A 5-Hour Workday for Mothers Is Welfare Policy, not a Patriarchal Plot
Bangladesh’s working mothers deserve a serious conversation about policies that ease their load and secure their economic future. They deserve thoughtful engagement, not reflexive dismissal. For once, let us debate the policy instead of demonizing the policymaker.
Bangladesh’s political season has produced its usual share of noise, but few debates have been as distorted as the one surrounding Dr. Shafiqur Rahman’s proposal for a 5-hour paid workday for mothers with small children.
Some commentators have rushed to frame this as a sinister ploy by Jamaat-e-Islami to “send women back home.” This narrative may be politically convenient, but it is neither accurate nor intellectually honest.
At its core, the proposal is a targeted welfare measure meant to support a very specific group: mothers juggling the relentless demands of childcare and full-time employment. It is not a blanket reduction in women’s working hours. It is not a decree forcing women into domestic confinement. And it is certainly not a stealth attack on women’s economic independence.

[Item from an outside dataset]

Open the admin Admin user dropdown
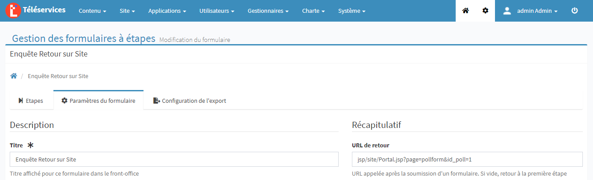This screenshot has height=180, width=593. 537,11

Similar benefits exist across the developed world. Sweden, Denmark, Germany and other social democracies routinely offer reduced hours, partial schedules or wage supplements for parents of young children. These policies are widely recognized as progressive tools for gender equity, not patriarchal conspiracies.
Yet when the same idea is proposed in Bangladesh, some critics reflexively dismiss it as regressive simply because of who proposed it. This is a familiar type of stereotyping in which a policy is judged not on merit but on the presumed motives of the proposer.

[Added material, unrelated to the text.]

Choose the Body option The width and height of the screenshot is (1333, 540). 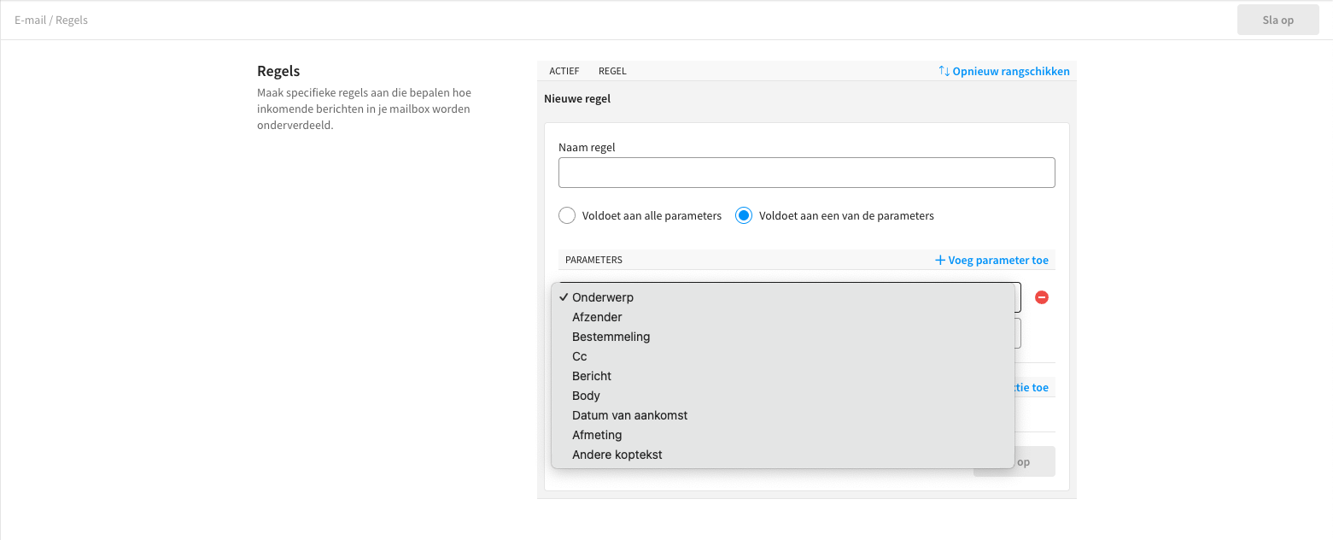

The economic argument against the plan also fails under scrutiny. Under the proposal, mothers working five hours would receive the full 8-hour salary, with the government covering the remaining portion. There is no pay cut, no loss of income and no disincentive for employers to hire women. The claim that women would face economic hardship does not hold up.
If anything, this initiative could strengthen women’s workforce participation. In Bangladesh, many women leave their jobs after giving birth because childcare is non-existent and workplace flexibility is scarce. By offering a temporary and compensated reduction in hours, the proposal helps mothers stay employed rather than drop out entirely. This benefits families and the national economy.
One may debate the financing or propose improvements. That is healthy. But to portray a globally common welfare measure as a patriarchal plot is to replace reason with political reflex.
Bangladesh’s working mothers deserve a serious conversation about policies that ease their load and secure their economic future. They deserve thoughtful engagement, not reflexive dismissal.
For once, let us debate the policy instead of demonizing the policymaker.
Dr. Mohammad Nakibur Rahman is a Professor of Finance at University of North Carolina at Pembroke and Spokesperson of Bangladesh Jamaat-e-Islami in United States.